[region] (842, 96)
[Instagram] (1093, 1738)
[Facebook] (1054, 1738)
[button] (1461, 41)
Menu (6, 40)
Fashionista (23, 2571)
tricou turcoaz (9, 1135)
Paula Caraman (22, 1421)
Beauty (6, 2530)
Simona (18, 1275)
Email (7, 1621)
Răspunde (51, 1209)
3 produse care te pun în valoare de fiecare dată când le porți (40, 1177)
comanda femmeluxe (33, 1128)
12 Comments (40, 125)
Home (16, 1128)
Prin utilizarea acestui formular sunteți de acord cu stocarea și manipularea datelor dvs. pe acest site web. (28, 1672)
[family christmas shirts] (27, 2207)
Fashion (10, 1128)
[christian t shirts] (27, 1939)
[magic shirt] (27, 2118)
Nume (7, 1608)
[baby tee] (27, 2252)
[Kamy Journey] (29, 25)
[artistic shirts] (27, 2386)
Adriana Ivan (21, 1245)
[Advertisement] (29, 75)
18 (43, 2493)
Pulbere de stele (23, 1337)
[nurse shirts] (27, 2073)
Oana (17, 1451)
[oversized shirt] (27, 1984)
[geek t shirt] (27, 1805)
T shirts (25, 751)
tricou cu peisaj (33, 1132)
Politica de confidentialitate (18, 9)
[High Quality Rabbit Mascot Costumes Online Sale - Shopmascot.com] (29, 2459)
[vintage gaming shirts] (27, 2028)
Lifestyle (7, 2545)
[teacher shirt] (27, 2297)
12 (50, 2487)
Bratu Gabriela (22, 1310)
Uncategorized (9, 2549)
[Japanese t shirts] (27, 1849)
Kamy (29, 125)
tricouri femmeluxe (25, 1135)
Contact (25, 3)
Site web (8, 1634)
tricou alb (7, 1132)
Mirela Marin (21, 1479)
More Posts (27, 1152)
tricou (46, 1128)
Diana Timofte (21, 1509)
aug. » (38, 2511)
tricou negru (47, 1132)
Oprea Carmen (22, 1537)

TASK ITEM
Your answer should consist solely of the lines above from the line with "Politica de confidentialitate (18, 9)" to the line with "tricou (46, 1128)", both included, reproduced exactly.

RESPONSE TO THIS EXERCISE
Politica de confidentialitate (18, 9)
[High Quality Rabbit Mascot Costumes Online Sale - Shopmascot.com] (29, 2459)
[vintage gaming shirts] (27, 2028)
Lifestyle (7, 2545)
[teacher shirt] (27, 2297)
12 (50, 2487)
Bratu Gabriela (22, 1310)
Uncategorized (9, 2549)
[Japanese t shirts] (27, 1849)
Kamy (29, 125)
tricouri femmeluxe (25, 1135)
Contact (25, 3)
Site web (8, 1634)
tricou alb (7, 1132)
Mirela Marin (21, 1479)
More Posts (27, 1152)
tricou (46, 1128)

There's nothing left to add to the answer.